WHAT THE EXERCISE ASKS: Rewrite the records from the line containing "You are a GUI" through the line containing "pos(28,261)", both included, as a JSON list of strings. Give one string per line and skip any blank lines.
--- Start TASK INPUT ---
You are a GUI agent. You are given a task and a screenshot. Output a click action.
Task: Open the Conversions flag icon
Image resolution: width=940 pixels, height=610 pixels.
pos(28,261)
--- End TASK INPUT ---
--- Start TASK INPUT ---
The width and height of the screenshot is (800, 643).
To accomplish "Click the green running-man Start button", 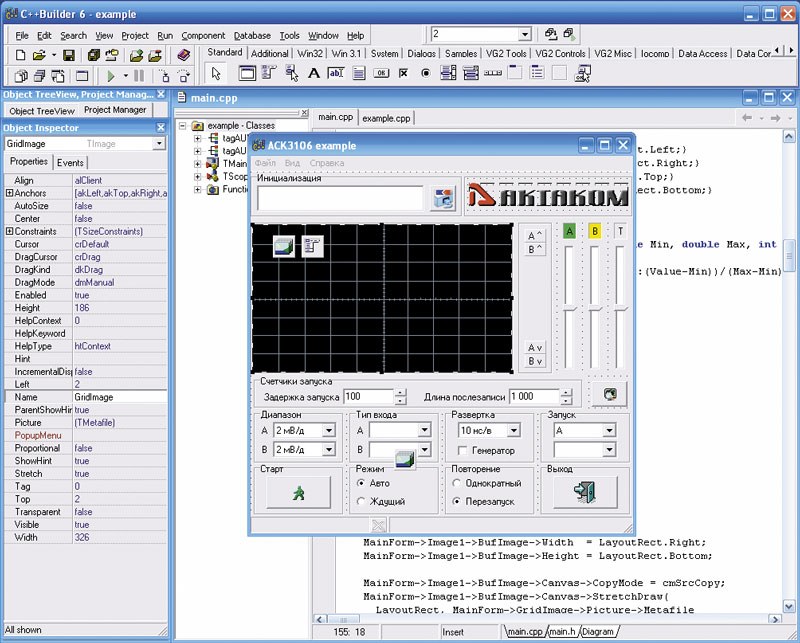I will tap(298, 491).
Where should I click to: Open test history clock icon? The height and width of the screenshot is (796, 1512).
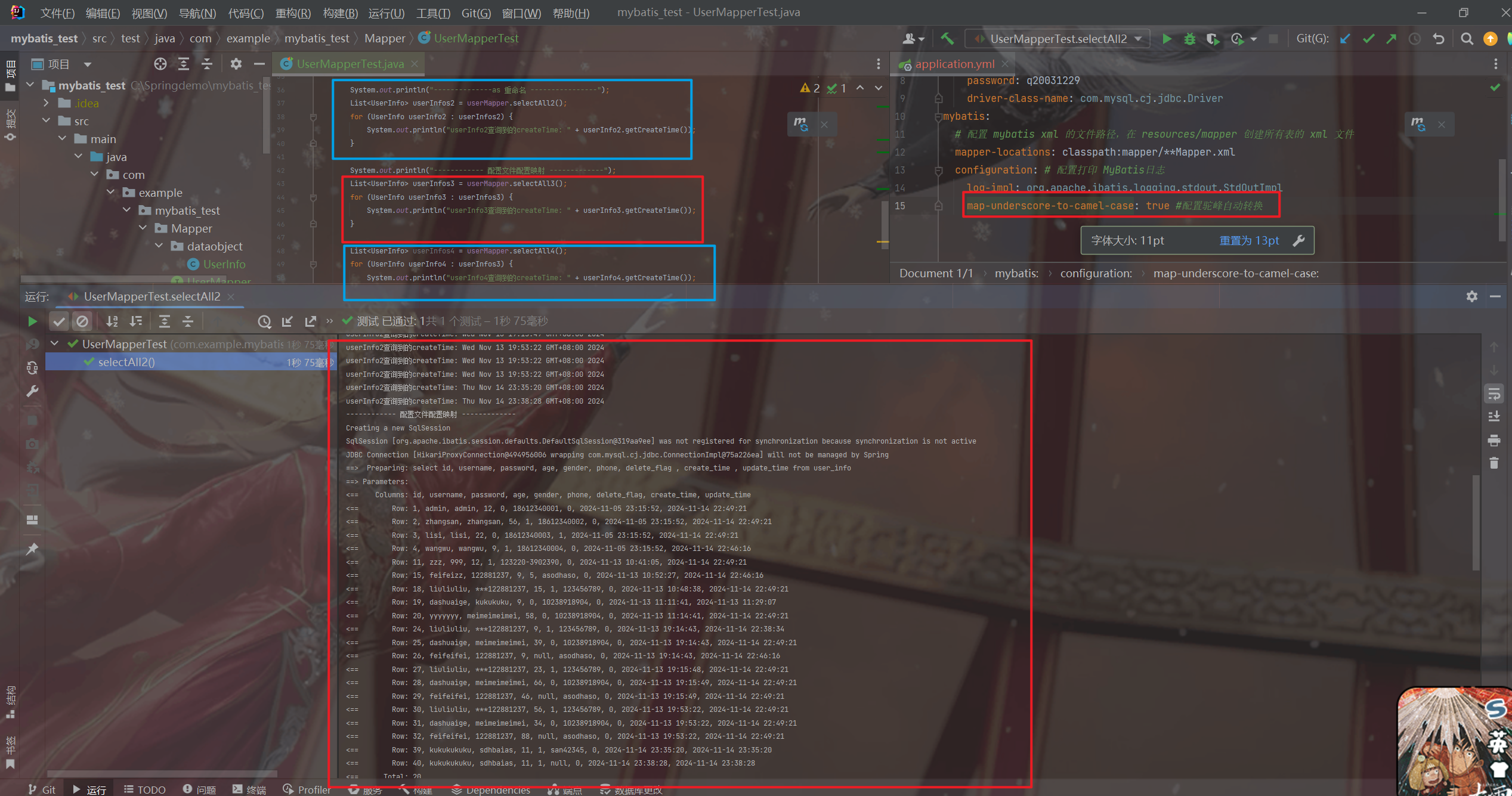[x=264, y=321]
--- End TASK INPUT ---
WRITTEN REPLY:
[
  "You are a GUI agent. You are given a task and a screenshot. Output a click action.",
  "Task: Open the Conversions flag icon",
  "Image resolution: width=940 pixels, height=610 pixels.",
  "pos(28,261)"
]